The crash happened late Dec. 27 at a roundabout at 72nd Street and Overland Drive in Platte County. Family members said the wreck happened on the driver’s birthday.

Those relatives said they were frantically trying to get in touch with 29-year-old Genie Howard after it happened — not realizing he had been taken to a burn unit. His mother said the burns covered 70% of his body including his face.

During an interview with FOX4, Denise Forman held a letter from her son, saying it showed his growing maturity.

“In prison he got his GED, and he was the valedictorian. This last stint gave him perspective. He grew from a boy to a man,” Forman said.

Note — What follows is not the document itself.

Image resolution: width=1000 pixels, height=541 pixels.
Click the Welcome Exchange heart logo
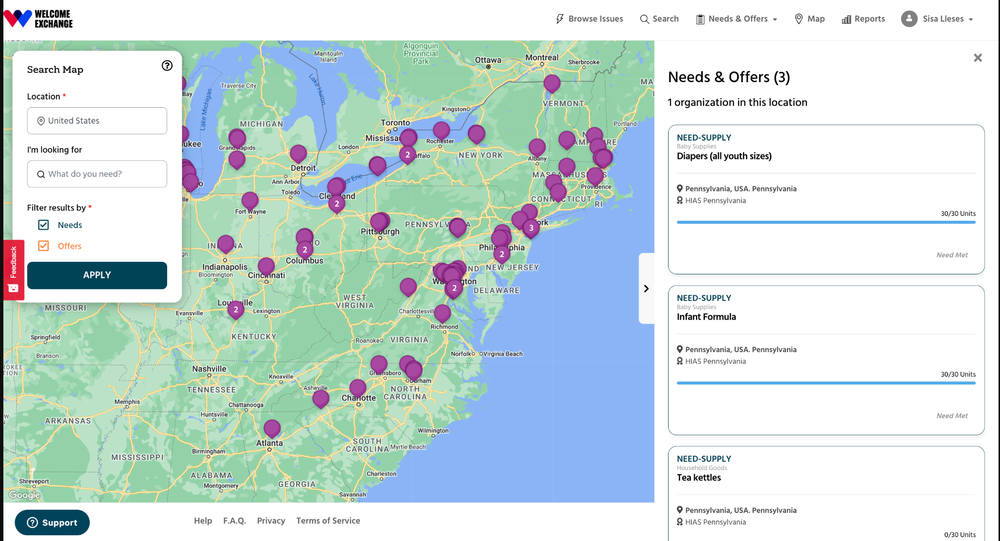(x=18, y=19)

That’s one reason why his family disputes the narrative from the Missouri State Highway Patrol.

On Monday, MSHP shared this information: The pursuit started close to midnight on Interstate 29 northbound with a suspected impaired driver. The trooper backed off at the 72nd Street exit, approaching the fiery crash at the roundabout after it had already happened.

The family said no one notified them, and they only grew concerned because of their unanswered phone calls. They eventually found his name listed at a hospital.

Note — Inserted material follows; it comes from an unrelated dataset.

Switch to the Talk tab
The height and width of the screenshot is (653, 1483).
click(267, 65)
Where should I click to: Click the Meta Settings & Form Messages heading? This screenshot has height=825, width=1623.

“My son is burned over 70% of his body. I didn’t even recognize him, you know? The room smelled horrible. I couldn’t believe — I never thought that this was going to be the end,” Forman said.

“When I made it here, my brother stayed long enough to let me tell him I love him and then he went on. He let me and my little sister and my son come in the room, and after that, they just had to start pumping on him — like he was waiting for us to get there or something,” said Desiree Forman-Bland, Genie Howard’s sister.

“I had no idea that all of this was the result of the police chasing my son,” Denise Forman said.

The family said they only learned that Genie Howard had interaction with the highway patrol from hospital staff.

Working for you, FOX4 asked MSHP why no one notified the family. We found out that’s department policy. The highway patrol does notify families if someone dies, but it’s not standard in wrecks where someone is hurt.

It took three days for Genie Howard to die, family said, and that lack of initial information has fueled their skepticism of the pursuit story.

“I want them to be held accountable — how you got us crying, how you made my mom and dad go through things. Some people need to be reprimanded. There needs to be some more proper training,” Desiree Forman-Bland said.